Previous topic

Xhw0.txt : crude headwords

Next topic

Xhw2.txt : slp1 transliteration

This Page

Xhw1.txt : normalized headwords¶

program invocation:

python26 hw1.py Xhw0.txt Xhw1.txt Xhw1_note.txt

The hw1 program applies certain normalizations to the crude headwords in the Xhw0.txt file, and writes the normalized form to the Xhw1.txt file. Most headwords are not changed by this normalization. For those headwords which are changed, the crude and normalized forms are written to the Xhw1_note.txt file.

No change in the page number and line numbers are made. The Xhw1.txt file and the Xhw0.txt file have the same number of lines.

The general term normalize means ‘to bring (someone or something) back to a usual or expected state or condition. ‘. In our case of normalizing crude headwords in a Sanskrit dictionary, here are some of the kinds of changes that are made:

  • Remove non-headword data from the crude headword. An example from skd:

    1-001:  'aMzumatI strI' => 'aMzumatI'  :115,118
    
  • Remove alternate spellings. An example from skd:

     2-144:  'kube(ve)raH' => 'kuberaH'  :71062,71072
    
    Here, the text indicates a variant spelling 'kuveraH'.
    There is certainly some justification for allowing access to the
    entry via this alternate spelling.
    However, in the version of the skd dictionary as of this writing,
    this alternate spelling is effectively discarded.
    
  • Change certain features of the spelling. An example from skd:

     2-139:  'kuNDaM' => 'kuNDam'  :70382,70383
    
    Here, a final anusvara ('M') is changed to 'm'.
    It is debatable whether this change should be made in this ``hw1`` step.
    
  • Remove Sanskrit accents. Two examples from sch:

     053-3:  'apsavyA3' => 'apsavyA'  :3891,3891
     087-2:  'astaryà' => 'astarya'  :6352,6352
    
    For our further work in displays, the headword is a *key* by which
    a dictionary entry can be found.  So, it is a piece of *metadata* to the
    digitization.  This normalization does not mean that we are changing the
    digitization.  Rather, we are changing the key metadata to
    a more useful form.
    
  • Remove avagraha. An example from sch:

    1-040:  'adho'zukaM' => 'adhozukam'  :6059,6060
    
  • Remove miscellaneous unhelpful coding. For example in skd, the nukta is often coded with the retroflex soft consonants as (D. or D2):

    2-309:  'garuD2aH' => 'garuDaH'  :96107,96189
    

There are certain kinds of potential normalizations of spelling which are not currently employed.

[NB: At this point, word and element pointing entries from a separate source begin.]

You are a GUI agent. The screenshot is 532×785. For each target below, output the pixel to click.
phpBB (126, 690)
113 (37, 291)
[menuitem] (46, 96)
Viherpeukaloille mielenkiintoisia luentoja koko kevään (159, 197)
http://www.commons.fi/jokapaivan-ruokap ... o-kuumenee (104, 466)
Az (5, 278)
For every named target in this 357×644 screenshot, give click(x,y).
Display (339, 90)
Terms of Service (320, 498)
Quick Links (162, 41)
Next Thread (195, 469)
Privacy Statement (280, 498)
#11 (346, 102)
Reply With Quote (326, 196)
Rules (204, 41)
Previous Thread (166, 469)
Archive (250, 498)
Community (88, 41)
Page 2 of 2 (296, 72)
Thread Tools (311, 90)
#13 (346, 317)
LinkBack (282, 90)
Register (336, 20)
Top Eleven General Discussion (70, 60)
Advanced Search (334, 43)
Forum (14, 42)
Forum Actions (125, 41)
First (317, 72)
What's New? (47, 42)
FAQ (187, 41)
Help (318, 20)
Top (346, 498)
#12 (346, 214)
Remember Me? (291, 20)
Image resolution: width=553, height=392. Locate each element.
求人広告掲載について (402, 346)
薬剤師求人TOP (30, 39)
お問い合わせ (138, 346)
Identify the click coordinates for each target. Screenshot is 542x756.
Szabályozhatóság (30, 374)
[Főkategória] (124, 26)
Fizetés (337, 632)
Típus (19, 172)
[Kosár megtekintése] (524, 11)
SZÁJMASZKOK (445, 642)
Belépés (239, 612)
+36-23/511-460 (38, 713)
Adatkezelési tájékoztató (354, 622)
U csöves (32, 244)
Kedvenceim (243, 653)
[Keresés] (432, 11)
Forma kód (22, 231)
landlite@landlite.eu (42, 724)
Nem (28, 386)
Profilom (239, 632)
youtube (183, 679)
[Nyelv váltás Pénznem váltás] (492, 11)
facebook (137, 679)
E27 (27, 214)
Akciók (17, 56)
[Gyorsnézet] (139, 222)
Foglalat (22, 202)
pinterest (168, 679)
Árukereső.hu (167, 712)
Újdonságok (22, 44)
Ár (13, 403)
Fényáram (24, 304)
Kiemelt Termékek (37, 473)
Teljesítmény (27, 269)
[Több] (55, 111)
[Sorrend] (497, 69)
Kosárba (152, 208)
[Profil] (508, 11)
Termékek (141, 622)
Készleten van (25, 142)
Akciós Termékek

  • Changing headword spelling of nouns from the 1st person singular form to a stem form, or vice versa. In other words, there are different conventions for headword spelling of nouns. For instance:

    ap90,skd  rAmaH  <-> sch,pwg,mw rAma
    ap90,skd  vanaM  <-> sch,pwg,mw vana
    
  • Root entries in dhatupatha form or in normalized form:

    skd,wil   gama  <-> ap90,pwg,mw  gam
    
  • Use of homorganic nasal or anusvara:

    ap90 gaMgA  <-> wil,skd,mw gaGgA  (Harvard-Kyoto)
    
  • Duplication of consonant after semi-vowel ‘r’:

    skd kAryyaM <-> wil kAryya <-> ap90 kArya
    

Clearly, such differences in spelling cause difficulties in comparing entries across different dictionaries.

A potential advantage of having dictionaries in digital form is that it should be possible to create a global headword list for all the dictionaries. And this should be done in such a way that such differences in spelling conventions are taken into account.

However, a fully realized solution to this problem is not currently available; this would provide a good research project.